Deliver Your Data as a Product, But Not as an Application

Author:Murphy | View: 28626 | Time: 2025-03-22 20:48:55

To deliver your Data as a Product, rather than just a table or file without further business context, is a key principle of the Data mesh framework. Considering whether to deliver data as a product through an application service (API) or as a pure data structure is an important design decision. I've previously examined this specific challenge in part 2 of my three-part series on data mesh. However, this post will discuss the issue beyond the data mesh concept, because I think it is so fundamental. I will outline the key differences and then argue why you should prefer "Data as a Pure Structure" over "Data as an Application."

Data as a Product

The concept of transforming your data into a product isn't new in the realm of data engineering and was used even before the data mesh framework was defined. However, there is an important distinction between creating a product powered by data and treating the data itself as a product – here is a good explanation for the subtle difference between "Data as a Product" and "Data Product". In this post, I focus on "Data As A Product", even if I also use the term data product for brevity.

The vast majority of articles on the concept of data products describe the "Data as an Application" approach.
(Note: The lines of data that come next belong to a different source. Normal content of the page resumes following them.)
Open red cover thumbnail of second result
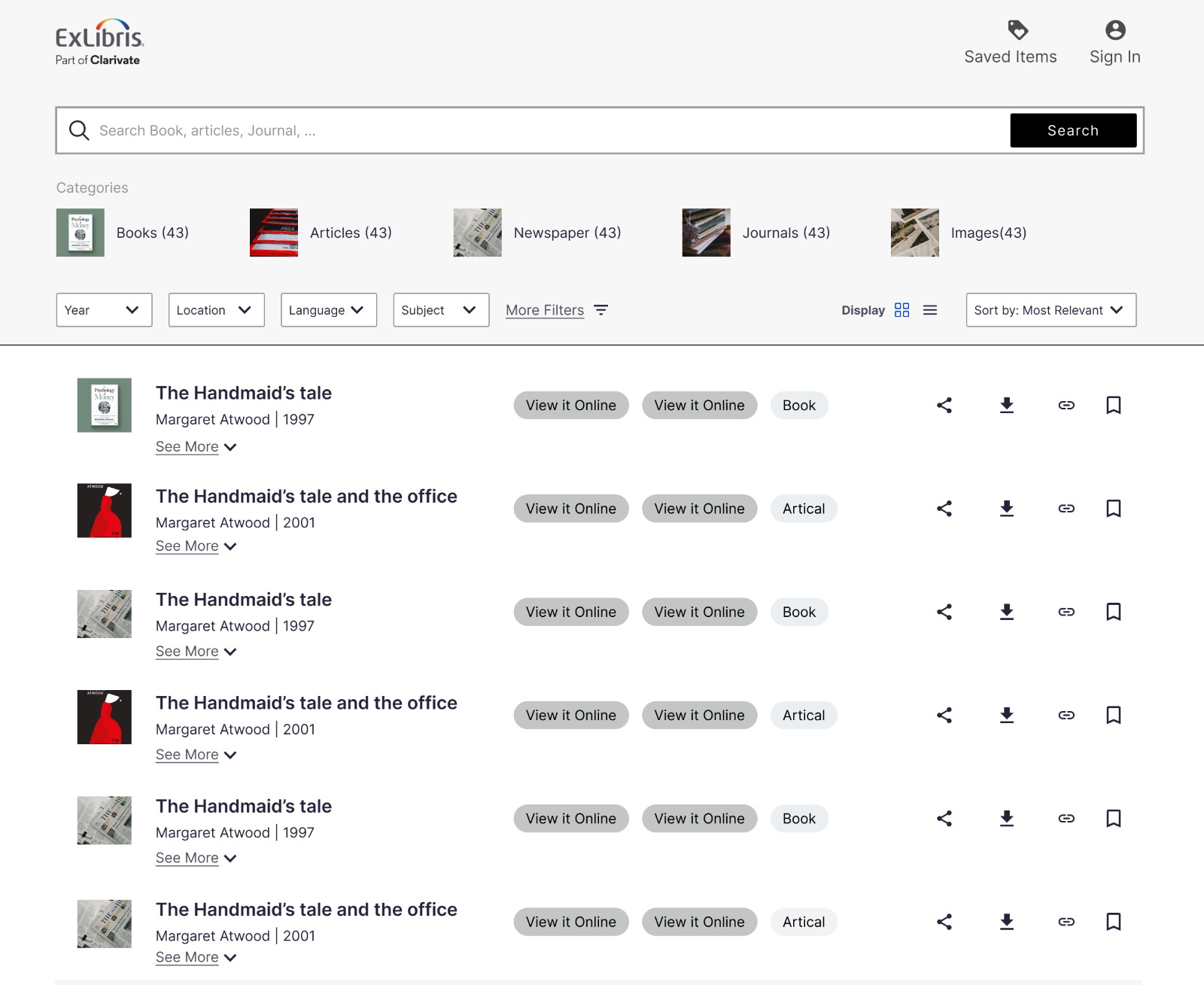Screen dimensions: 1204x985 (105, 510)
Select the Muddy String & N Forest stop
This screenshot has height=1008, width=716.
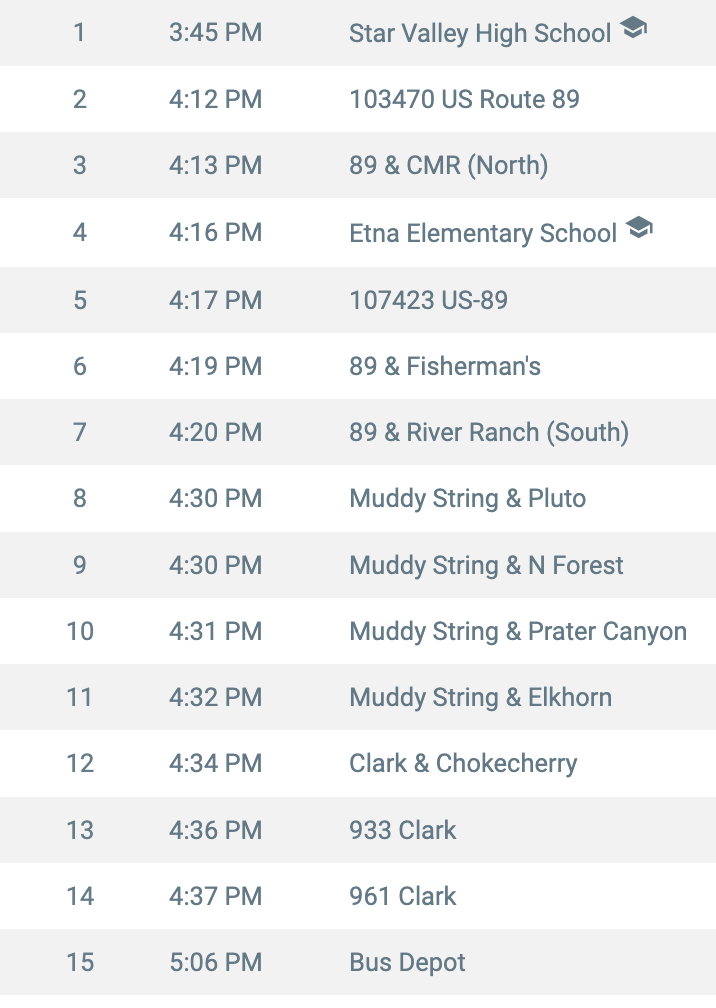pyautogui.click(x=486, y=566)
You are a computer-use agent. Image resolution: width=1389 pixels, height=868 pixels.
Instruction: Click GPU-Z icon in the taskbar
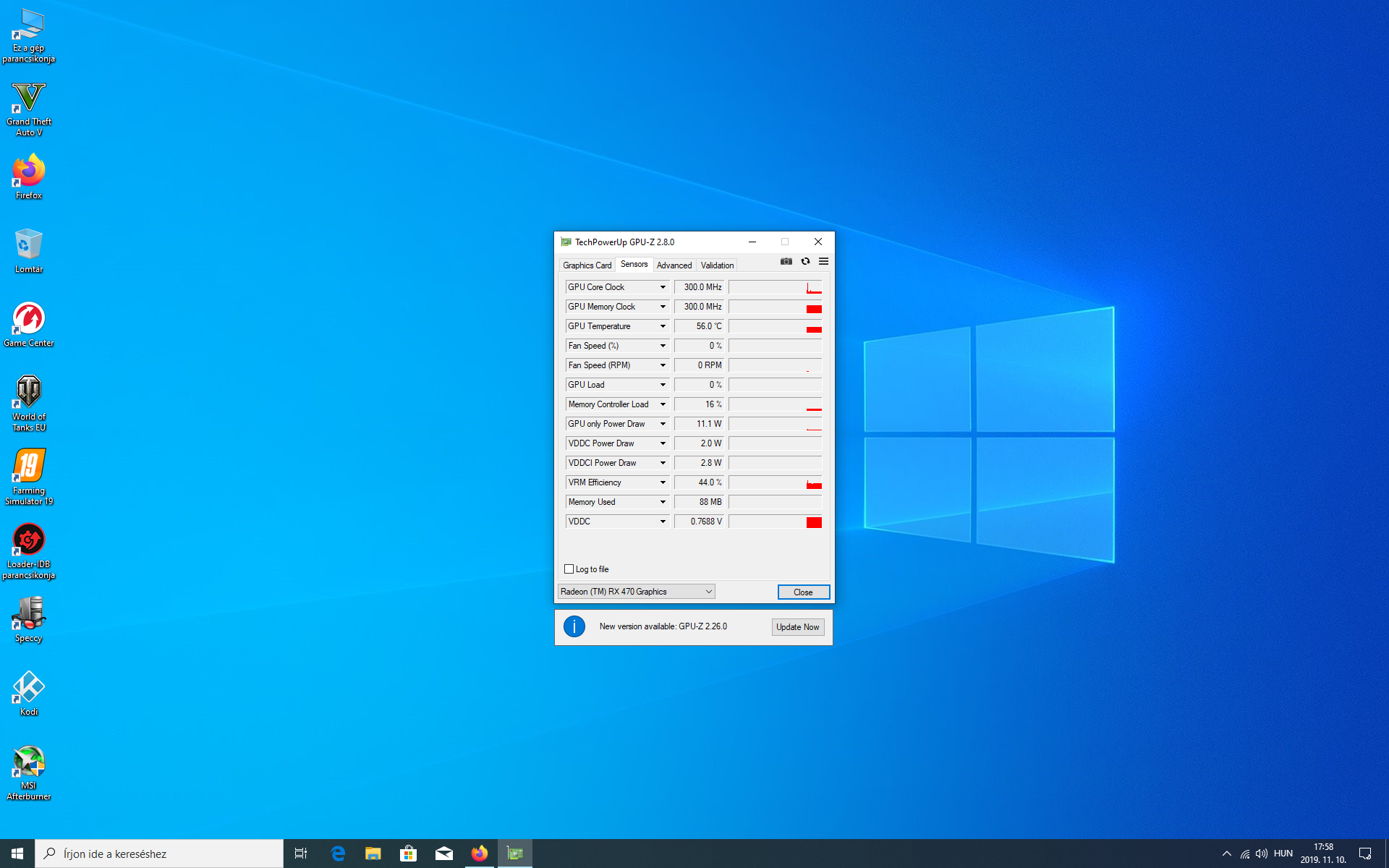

This is unfortunate, as this method has significant drawbacks compared to the "Data as a Pure Structure" approach. Independently from the concept of data products, Yehonathan Sharvit described the principles of using pure data structures in his book called "Data-Oriented Programming" (DOP):

Separating code (behavior) from data.
Treating data as immutable.
Separating data schema from data representation.
Representing data with generic data structures.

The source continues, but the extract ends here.